I booked it through Costcotravel.com. It's much cheaper in the low season. Paid $325/night total including tax; that's for two people and it included round-trip airport transfers ($120 value). If we were to have a dinner experience like what they offer in the US, it would easily run $300+ each time.

Add to that Turkey and Greece.

What kind of risks do you have on a cruise ship that you do not have in everyday life traffic, public places and outdoor activities ? Statistically, your cabin in the woods with nobody around is probably an order of magnitude more dangerous than a cruise ship ;)

Getting sick is a big one.

How many people die per 1,000 passenger miles?

Not really the right comparison, since you're not using the cruise for transportation.

Better question might be deaths/injuries/etc per day, as compared to living in a city, a cabin in the woods, etc.

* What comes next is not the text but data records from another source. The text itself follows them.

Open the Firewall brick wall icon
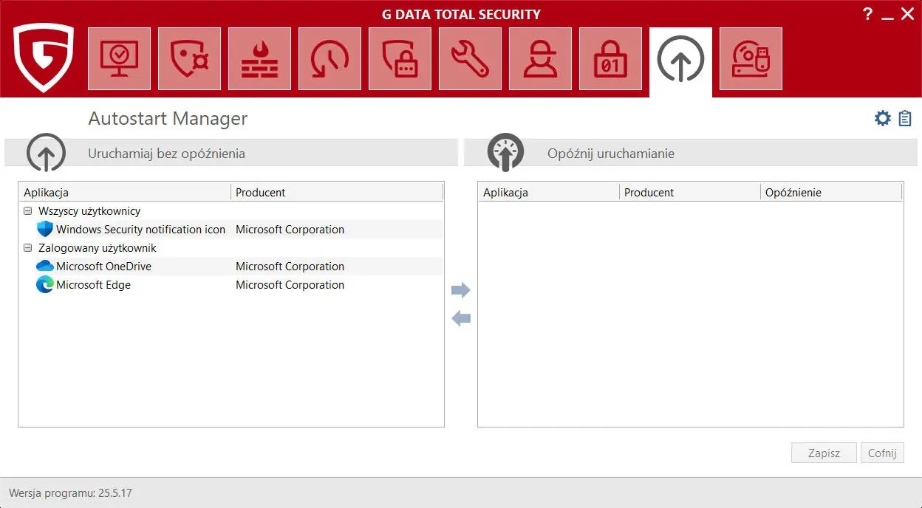The height and width of the screenshot is (508, 922). click(x=259, y=59)
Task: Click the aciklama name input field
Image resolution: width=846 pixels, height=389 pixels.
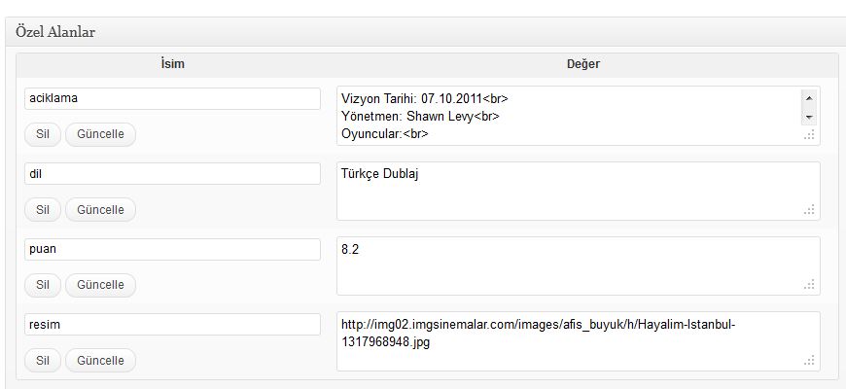Action: (x=172, y=99)
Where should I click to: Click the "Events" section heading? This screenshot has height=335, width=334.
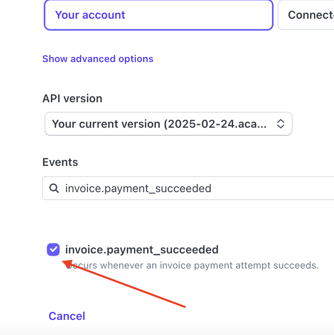coord(60,162)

What things can go wrong on a cruise ship that are very bad for people onboard? Isn't a life boat just a short run away?

I thought I'd share an interesting segment from Tina Fey's book regarding her honeymoon cruise when a fire broke out on the boat.

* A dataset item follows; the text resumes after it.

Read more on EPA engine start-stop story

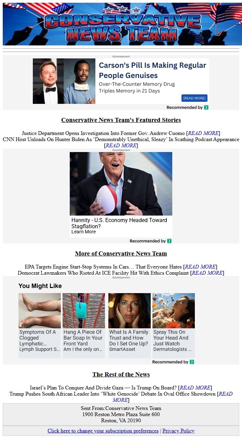200,267
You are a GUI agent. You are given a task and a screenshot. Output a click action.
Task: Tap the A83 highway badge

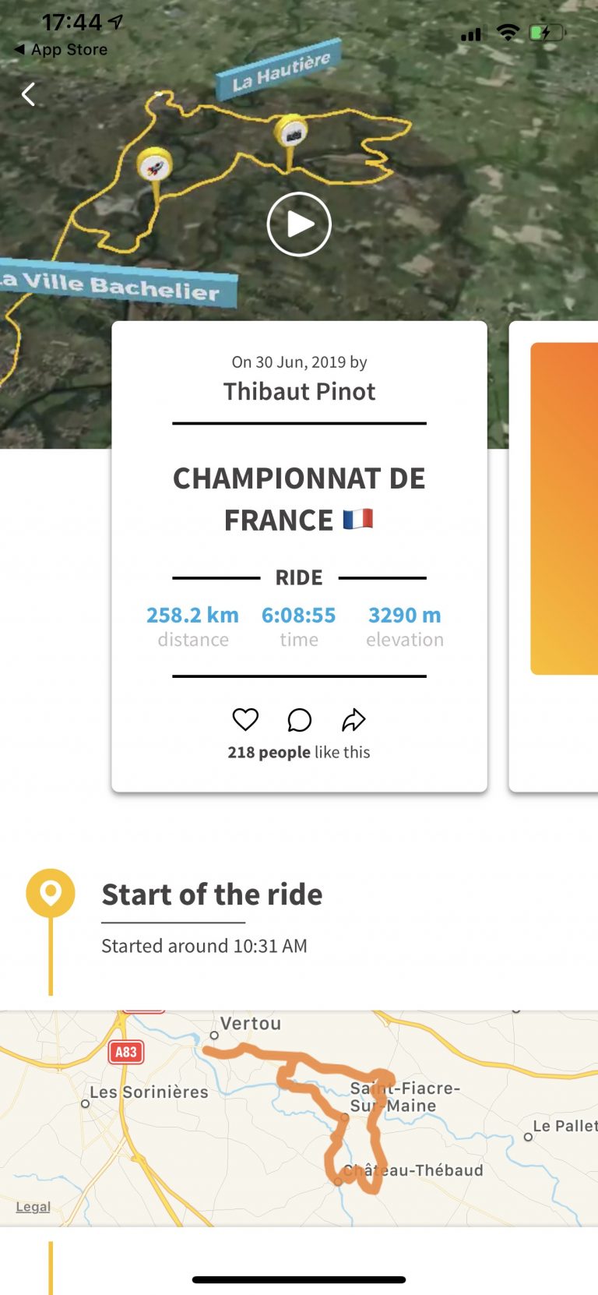[x=125, y=1052]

"In the event of an emergency, it is the entertainers who are in charge of the lifeboats. Because the rest of the crew has actual nautical duties, the kids from Fiesta Caliente are trained to man the lifeboats. If you ever have to get on a lifeboat, the person in charge of your safety will likely be a nineteen-year-old dancer from Tampa who just had a fight with his boyfriend about the new Rihanna video. James also told me that each lifeboat has a gun on it and that once a lifeboat is in the water, the performer–lifeboat captain is trained to shoot anyone who is disruptive. This is apparently legal in accordance with maritime law."

I worked on a cruise ship as an entertainer and can confirm this. Except for the gun part. We had lifeboat assignments and had drills each cycle before the passengers arrived. We were trained on getting people in, not what to do once in the water.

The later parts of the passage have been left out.